Bir oyuncu, daha sanat yolunun başındayken, henüz sanat yoluna çıkmaya yeltenirken, niyetten bağımsız olarak, bu soruya vereceği yanıt doğrultusunda jest geliştirecek, mimik yapacak ve ses verecektir.

Bir insan, sadece konservatuara girebilmek, Devlet Tiyatroları'na yada Şehir Tiyatroları'na kapağı atabilmek, sinema ve/ya televizyon kanalında iş kapabilmek için sanat yoluna çıkmışsa, o insan, gerçek anlamda bir sanatçı olamayacağı gibi, gerçek anlamda bir oyuncu da olamaz.

Böyle bir insanın, bir ayakkabıdan, bir ayrandan, bir bankamatik kartından, bir bıçaktan, bir biradan, bir bisikletten, bir bulaşık makinesinden, bir buzdolabından, bir çamaşır makinesinden, bir cep telefonundan, bir çarşaftan, bir çataldan, bir çerezden, bir çöp kutusundan, bir deodoranttan, bir deterjandan, bir fritözden, bir halıdan, bir eşofmandan, bir hazır çorbadan, bir iç çamaşırından, bir jiletten, bir kapıdan, bir kapı kolundan, bir kapı kulundan, bir kaşıktan, bir klimadan, bir koladan, bir konserveden, bir kredi kartından, bir masadan, bir maşadan, bir mendilden, bir mezeden, bir nevresimden, bir orkidden, bir otomobilden, bir parfümden, bir paspastan, bir patlamış mısırdan, bir pencereden, bir prezervatiften, bir rakıdan, bir sabundan, bir sakızdan, bir sigaradan, bir şampanyadan, bir şampuandan, bir şaraptan, bir tavadan, bir televizyondan, bir tencereden, bir vidadan, bir viskiden, bir yataktan, bir yorgandan yada sizin aklınıza hemencecik gelebilecek herhangi bir başka metadan hiçbir farkı yoktur.

Hiçbir zaman için karakter sahibi olamayacak bu tipteki oyuncular, henüz konservatuarın kapısından ilk adımlarını atar atmaz, en yakın reklâm ve/ya casting ajansına koşarak, birkaç poz fotoğraf çektirip kendilerini pazara sürülmeye hazır birer meta gibi görmeye başlarlar.

Oyuncu da, bir insan olduğu ve içine doğduğu düzenin bir türevi olacağı için, eğer olağanüstü bir çaba harcamadan yoluna devam ederse, ister istemez, düzenin gelişimine katkıda bulunur, Düzenin gelişimine katkıda bulunan oyuncunun önünde, çok değişik seçenekler yoktur.
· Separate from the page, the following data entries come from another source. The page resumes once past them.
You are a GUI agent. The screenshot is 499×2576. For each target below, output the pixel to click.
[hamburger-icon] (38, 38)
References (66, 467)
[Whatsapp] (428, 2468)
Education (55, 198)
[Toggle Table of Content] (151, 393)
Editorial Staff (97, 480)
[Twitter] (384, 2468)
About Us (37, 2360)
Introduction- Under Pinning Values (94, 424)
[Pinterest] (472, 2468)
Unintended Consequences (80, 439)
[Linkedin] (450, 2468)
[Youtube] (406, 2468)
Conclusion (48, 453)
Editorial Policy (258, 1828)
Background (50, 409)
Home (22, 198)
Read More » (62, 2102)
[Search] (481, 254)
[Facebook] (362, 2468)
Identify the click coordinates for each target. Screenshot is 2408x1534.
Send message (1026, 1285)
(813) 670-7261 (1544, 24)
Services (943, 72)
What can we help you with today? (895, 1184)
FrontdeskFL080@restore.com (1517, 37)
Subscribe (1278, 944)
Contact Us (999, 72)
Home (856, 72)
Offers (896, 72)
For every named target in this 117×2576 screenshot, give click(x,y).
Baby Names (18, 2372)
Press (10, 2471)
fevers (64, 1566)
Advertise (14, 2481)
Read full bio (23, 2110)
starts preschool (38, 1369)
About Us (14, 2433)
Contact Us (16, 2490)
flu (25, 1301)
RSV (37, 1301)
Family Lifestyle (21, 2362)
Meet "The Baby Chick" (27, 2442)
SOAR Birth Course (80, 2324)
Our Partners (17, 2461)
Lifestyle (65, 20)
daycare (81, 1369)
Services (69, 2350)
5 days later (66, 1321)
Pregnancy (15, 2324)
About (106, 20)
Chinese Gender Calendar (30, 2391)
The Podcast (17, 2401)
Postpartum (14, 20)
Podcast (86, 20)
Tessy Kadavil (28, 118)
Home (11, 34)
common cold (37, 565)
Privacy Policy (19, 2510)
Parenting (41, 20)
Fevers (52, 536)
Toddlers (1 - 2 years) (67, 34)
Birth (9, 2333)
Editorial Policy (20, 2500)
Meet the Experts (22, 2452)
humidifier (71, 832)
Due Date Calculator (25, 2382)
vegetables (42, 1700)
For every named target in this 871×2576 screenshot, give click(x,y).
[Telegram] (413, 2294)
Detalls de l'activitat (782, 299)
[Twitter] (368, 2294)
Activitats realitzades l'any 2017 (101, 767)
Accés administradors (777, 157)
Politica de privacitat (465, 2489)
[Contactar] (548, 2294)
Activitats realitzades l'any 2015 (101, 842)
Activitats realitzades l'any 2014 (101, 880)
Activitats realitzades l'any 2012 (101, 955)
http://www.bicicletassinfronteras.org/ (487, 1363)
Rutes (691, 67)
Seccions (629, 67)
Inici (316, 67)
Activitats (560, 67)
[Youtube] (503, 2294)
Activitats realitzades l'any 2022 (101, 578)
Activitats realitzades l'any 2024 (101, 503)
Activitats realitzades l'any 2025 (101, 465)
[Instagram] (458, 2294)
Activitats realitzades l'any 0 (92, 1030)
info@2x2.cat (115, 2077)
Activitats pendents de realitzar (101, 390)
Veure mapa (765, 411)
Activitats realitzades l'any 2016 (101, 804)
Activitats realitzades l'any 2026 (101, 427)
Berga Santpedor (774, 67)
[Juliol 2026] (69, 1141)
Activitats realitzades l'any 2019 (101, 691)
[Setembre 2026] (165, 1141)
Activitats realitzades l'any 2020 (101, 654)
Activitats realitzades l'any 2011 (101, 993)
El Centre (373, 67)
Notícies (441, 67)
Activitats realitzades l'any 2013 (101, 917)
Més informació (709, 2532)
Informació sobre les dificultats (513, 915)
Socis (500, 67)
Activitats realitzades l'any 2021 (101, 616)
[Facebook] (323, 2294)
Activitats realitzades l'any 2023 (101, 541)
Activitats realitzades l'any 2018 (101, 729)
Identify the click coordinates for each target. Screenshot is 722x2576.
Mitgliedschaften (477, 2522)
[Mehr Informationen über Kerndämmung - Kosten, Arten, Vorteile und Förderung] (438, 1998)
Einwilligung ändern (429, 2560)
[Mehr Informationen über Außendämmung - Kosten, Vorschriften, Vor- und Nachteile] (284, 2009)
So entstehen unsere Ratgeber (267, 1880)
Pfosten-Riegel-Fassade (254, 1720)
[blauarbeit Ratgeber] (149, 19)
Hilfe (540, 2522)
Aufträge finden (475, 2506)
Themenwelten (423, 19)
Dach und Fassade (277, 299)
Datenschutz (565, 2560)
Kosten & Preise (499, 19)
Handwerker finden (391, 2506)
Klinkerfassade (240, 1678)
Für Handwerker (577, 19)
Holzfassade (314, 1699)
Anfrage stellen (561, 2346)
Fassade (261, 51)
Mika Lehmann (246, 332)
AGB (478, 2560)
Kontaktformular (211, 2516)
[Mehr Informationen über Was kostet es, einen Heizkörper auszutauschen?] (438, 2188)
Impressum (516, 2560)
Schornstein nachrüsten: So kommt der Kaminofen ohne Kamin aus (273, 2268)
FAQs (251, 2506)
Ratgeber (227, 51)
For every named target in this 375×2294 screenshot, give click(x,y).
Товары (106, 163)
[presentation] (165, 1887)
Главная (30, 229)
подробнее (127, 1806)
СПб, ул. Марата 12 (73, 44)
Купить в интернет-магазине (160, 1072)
Zâten düzen, kendisini sonsuza dek yaşatacak imgelere gereksinim duyduğu için konservatuarlar, tiyatrolar, sinemalar, televizyon kurmuştur. Düzenin içine doğa ve bu düzenin türevi olan oyuncunun, gerçek anlamda bir tek işlevi vardır: Kapitalizmi ilelebet muhafaza ve müdafaa etmek.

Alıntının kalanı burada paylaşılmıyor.